Custodian banks have responded to the sharp growth in long/short funds by offering specialized custody services including Prime Custody. Todayʼs global custodians are key providers of core custody and value-added services including striking the daily Net Asset Value (NAV) of a fund and providing access to securities borrows and leverage within their own account. While not all custodians have fully embraced the business of prime brokerage, they now offer enough overlapping services that a fund requiring some prime brokerage can elect to work with a custodian instead.
Hiring a custodian solves multiple problems for long/short funds even when not mandated by regulation. Investors tend to dislike the lack of transparency that accompanies hedge funds. They may also have concerns about the operational integrity and controls at each fund. When hedge fund clients ask to move into a separately managed account or a regulated structure, custodians can provide investors with a daily view into their holdings, risk profile and leverage. Custodians also provide a recognized and institutionalized level of operational efficiency for their clients. These important developments have contributed to increasing high net worth investorsʼ comfort with Liquid Alternatives and the growth of custodian services for long/short funds in general.

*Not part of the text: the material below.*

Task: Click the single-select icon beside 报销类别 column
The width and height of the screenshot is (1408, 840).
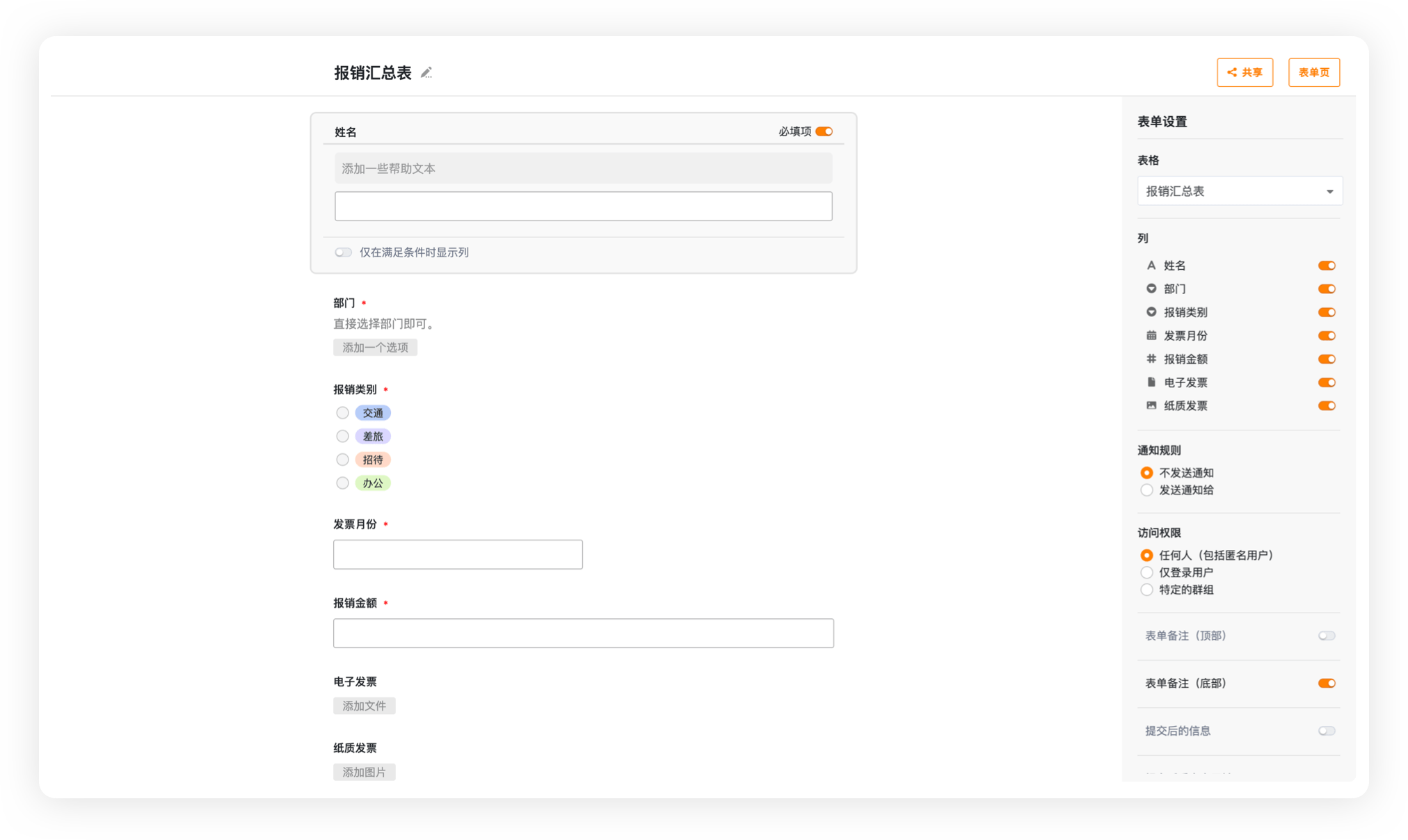Action: (x=1151, y=312)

This report focuses on reporting, operational considerations and the cost of leverage as three main criteria for long/short funds to build a successful Service Level Agreement with their custodians. The report should assist long/short fund managers in partnering with custodians who are focused on and knowledgeable about the long/short fund business and who offer a collaborative approach with their clients. It may also provide insight into the cost pressures faced by service providers.
This report is part of the Finadium for Investors series, providing briefings and analysis to the asset owner and asset manager community.